WORK TO BE COMPLETED: Collect every line of the data below that contains the string "time". Uppercase and lowercase letters must match.

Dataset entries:
>>>>
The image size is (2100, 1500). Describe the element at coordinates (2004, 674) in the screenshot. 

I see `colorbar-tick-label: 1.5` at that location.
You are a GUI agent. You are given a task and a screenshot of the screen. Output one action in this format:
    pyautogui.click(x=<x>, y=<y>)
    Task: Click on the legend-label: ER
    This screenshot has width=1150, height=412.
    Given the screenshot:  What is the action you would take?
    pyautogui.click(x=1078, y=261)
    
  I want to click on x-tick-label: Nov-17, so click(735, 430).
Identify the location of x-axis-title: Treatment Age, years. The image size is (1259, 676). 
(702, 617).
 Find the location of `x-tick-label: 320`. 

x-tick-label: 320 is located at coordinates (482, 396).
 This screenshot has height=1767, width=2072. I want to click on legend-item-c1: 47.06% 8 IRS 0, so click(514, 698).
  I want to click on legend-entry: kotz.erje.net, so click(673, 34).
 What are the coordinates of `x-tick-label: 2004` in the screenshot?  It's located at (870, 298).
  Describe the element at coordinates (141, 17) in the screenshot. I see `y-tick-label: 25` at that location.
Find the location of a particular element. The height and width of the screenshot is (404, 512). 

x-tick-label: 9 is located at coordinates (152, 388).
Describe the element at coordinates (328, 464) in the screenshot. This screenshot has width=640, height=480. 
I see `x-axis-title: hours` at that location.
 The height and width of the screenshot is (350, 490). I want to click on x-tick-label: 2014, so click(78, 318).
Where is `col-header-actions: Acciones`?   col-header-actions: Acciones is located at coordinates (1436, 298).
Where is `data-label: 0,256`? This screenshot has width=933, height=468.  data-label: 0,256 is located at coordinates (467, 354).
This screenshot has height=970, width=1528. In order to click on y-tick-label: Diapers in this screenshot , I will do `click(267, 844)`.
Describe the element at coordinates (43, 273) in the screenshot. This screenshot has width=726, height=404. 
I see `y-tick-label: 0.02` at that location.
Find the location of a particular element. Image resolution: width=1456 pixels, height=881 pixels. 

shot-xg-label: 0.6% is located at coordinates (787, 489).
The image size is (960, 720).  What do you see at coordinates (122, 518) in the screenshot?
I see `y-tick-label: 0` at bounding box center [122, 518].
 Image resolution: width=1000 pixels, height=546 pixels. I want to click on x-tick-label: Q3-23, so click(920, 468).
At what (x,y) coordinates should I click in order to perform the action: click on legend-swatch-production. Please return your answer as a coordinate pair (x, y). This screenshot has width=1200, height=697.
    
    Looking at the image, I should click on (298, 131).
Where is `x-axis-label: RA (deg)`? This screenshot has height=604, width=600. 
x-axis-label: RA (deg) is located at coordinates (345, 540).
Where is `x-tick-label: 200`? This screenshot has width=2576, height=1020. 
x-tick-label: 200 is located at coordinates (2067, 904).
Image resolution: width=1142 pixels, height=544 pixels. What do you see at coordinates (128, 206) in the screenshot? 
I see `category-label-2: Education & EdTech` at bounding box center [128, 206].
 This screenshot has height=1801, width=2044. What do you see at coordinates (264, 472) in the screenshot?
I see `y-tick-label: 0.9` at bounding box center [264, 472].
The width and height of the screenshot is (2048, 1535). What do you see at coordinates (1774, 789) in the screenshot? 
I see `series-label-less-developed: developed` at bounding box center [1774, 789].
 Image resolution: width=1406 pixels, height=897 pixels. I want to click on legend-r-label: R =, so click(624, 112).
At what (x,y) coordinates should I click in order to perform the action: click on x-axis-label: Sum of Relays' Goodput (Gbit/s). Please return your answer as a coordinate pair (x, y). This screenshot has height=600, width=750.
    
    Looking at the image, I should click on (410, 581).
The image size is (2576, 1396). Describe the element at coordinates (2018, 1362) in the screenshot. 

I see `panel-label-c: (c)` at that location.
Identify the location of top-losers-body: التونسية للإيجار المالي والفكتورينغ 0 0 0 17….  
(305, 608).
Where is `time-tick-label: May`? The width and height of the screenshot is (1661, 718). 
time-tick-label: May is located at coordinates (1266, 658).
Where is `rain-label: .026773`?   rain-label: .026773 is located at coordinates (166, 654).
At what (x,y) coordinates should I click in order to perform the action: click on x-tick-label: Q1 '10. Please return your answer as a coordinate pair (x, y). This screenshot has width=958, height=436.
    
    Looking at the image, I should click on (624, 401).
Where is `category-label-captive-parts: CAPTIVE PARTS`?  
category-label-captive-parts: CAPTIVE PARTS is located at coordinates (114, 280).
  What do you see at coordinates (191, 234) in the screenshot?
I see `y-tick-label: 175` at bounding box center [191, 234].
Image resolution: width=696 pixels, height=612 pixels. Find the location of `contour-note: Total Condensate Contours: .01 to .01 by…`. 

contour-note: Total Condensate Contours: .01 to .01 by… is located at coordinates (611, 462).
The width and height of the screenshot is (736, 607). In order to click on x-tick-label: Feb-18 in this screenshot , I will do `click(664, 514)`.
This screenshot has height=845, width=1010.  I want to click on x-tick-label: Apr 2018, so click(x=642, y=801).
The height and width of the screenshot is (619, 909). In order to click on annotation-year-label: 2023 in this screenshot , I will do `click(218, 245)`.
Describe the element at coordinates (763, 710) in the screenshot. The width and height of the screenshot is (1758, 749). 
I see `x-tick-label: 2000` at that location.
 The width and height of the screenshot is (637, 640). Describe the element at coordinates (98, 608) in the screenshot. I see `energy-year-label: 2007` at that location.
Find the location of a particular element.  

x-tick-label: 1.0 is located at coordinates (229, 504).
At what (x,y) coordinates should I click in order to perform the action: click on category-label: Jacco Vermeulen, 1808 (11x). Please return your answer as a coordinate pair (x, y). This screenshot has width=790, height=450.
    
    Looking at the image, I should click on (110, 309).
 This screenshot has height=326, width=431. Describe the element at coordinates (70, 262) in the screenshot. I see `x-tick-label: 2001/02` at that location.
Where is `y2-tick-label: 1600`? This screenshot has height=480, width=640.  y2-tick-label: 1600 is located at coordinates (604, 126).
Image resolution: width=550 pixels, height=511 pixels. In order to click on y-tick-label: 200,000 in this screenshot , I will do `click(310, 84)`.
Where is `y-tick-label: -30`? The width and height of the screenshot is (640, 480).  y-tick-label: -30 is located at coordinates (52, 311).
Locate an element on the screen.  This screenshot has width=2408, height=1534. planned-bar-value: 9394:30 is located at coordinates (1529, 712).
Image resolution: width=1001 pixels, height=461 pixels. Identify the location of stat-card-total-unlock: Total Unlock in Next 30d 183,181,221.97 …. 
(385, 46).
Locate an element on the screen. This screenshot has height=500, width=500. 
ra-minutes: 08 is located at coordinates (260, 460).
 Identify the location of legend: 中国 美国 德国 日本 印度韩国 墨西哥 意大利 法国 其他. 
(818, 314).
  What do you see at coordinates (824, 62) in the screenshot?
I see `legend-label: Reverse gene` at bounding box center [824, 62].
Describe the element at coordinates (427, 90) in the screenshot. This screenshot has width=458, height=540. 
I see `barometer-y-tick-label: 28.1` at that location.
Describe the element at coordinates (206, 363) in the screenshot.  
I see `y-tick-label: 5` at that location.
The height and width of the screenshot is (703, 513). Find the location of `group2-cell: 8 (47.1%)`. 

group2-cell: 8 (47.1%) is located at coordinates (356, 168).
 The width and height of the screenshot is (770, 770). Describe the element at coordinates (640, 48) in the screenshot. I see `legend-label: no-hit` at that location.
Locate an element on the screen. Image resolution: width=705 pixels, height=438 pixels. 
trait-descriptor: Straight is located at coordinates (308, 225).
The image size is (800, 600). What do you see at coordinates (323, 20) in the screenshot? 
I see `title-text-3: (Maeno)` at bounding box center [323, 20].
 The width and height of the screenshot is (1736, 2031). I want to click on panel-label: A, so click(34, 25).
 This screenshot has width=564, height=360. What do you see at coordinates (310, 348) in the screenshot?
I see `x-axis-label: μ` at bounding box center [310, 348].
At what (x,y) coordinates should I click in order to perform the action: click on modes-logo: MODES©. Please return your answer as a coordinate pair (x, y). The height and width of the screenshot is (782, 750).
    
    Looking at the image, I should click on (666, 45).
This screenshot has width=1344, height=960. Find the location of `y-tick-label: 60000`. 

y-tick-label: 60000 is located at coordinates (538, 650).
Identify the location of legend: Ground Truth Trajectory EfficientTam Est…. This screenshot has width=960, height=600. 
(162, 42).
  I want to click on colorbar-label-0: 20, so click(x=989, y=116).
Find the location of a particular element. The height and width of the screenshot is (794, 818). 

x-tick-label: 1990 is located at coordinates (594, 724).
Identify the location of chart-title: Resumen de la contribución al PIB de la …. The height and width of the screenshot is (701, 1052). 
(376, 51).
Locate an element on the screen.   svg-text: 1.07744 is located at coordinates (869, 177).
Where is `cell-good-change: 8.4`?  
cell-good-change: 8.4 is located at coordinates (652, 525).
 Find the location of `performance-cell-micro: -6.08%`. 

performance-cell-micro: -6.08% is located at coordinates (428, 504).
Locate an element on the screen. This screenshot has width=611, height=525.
<<<<
EXERCISE SOLUTION:
Where is `time-tick-label: May`? The width and height of the screenshot is (1661, 718). 
time-tick-label: May is located at coordinates (1266, 658).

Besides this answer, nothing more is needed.